For the sequel, unsurprisingly called Cloudy With a Chance of Meatballs 2 (henceforth known as CWACOM2), it had the spotlight put upon it and was expected to repeat the surprise success of the first film, this time with plenty of pressure that wasn't there before. It is also unfortunate that the sequel had no source material to pull from and is an original story NOT by the creators of the book. More and more the idea of a sequel seems like a studio trying to reap the benefits of a popular brand than trying to make a good film.
Luckily for us, and the filmmakers, CWACOM2 is every bit as delightful, imaginative and charming as its predecessor even though it doesn't feel quite as fresh the second time around. While it loses some major points for a distinct lack of originality with a story that borrows heavily from films such as King Kong and Jurassic Park, both of which were never praised for their stories, it does make up for it by expanding upon the original story from the first film and adding a neat twist to Flint's FLDSMDFR device that he used to create all the food. This is where the similarities between those aforementioned films comes into play as many of the characters from the first film are thrown into this adventure through a mysterious island filled with some very interesting and very cute little critters called Foodimals.
The Foodimals, which are basically different types of food that just so happen to resemble animals related to that certain type of food, are without a doubt the sequel's greatest inclusion.
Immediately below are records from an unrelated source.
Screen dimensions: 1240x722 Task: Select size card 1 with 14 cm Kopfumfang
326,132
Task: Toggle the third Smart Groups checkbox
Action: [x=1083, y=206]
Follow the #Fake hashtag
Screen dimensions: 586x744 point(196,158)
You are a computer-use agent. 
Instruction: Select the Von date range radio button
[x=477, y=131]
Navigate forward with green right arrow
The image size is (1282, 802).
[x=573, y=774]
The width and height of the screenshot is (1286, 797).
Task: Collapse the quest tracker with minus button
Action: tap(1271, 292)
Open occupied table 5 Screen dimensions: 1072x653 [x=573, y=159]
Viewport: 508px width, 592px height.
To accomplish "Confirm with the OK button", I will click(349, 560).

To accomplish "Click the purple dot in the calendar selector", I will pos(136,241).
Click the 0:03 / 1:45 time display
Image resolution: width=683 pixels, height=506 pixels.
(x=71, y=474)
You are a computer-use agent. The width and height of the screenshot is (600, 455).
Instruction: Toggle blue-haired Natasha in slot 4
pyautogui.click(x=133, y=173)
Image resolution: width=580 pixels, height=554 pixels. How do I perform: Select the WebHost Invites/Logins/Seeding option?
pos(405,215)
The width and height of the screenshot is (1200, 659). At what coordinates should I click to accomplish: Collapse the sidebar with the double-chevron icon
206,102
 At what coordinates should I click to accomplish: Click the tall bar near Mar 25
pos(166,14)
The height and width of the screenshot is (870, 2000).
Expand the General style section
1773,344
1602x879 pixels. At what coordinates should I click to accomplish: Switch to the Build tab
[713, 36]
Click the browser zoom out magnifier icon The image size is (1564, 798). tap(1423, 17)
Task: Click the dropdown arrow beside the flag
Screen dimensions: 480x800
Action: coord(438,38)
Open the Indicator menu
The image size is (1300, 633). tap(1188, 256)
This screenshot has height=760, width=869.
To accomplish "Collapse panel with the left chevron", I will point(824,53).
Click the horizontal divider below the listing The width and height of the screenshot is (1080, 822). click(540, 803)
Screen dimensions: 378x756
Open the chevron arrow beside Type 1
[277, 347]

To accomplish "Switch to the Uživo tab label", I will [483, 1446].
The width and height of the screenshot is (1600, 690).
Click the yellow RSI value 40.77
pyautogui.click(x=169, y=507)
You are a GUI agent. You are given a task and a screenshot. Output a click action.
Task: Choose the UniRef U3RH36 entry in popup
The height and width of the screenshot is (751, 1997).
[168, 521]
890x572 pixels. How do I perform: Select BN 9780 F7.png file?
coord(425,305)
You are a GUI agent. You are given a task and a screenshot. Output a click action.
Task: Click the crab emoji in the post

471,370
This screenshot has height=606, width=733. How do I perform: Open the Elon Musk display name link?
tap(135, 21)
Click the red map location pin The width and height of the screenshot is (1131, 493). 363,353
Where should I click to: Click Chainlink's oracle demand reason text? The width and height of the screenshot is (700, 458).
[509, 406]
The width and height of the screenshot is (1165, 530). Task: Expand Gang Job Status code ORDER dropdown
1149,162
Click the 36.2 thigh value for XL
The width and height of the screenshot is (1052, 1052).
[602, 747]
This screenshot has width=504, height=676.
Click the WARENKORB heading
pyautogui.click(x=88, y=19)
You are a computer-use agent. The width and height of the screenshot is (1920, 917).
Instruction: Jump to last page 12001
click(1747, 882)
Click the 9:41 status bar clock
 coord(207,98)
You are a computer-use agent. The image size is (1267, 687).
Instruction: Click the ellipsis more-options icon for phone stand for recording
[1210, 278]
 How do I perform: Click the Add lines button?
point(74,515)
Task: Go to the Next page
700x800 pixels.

While all the familiar characters from the first film are still a lot of fun, the pun-heavy Foodimal concoctions such as the Shrimpanzee, Watermelonphant and the Tacodile...Supreme!, keep the sequel from succumbing to its rather plain and ordinary trimmings. There are some problems that even the Foodimals can't distract from though unfortunately.
The inclusion of a villain this time around, which the first film was thankfully free of, is a bit disappointing and leads to a final showdown that can be seen a mile a way. Also, there isn't any real growth to any of the characters this time around. Flint's big arc is that he is too trusting of his idol and doesn't listen to his friends? That is far from the humility and life lessons he learned in the first film and even more distressing is how little his love interest/partner Sam has to do. No matter how bright and colorful you make your movie (and CWACOM2 is impossibly bright and colorful at times), it can't change the fact that your characters are little more than our guides to the much more interesting Foodimals.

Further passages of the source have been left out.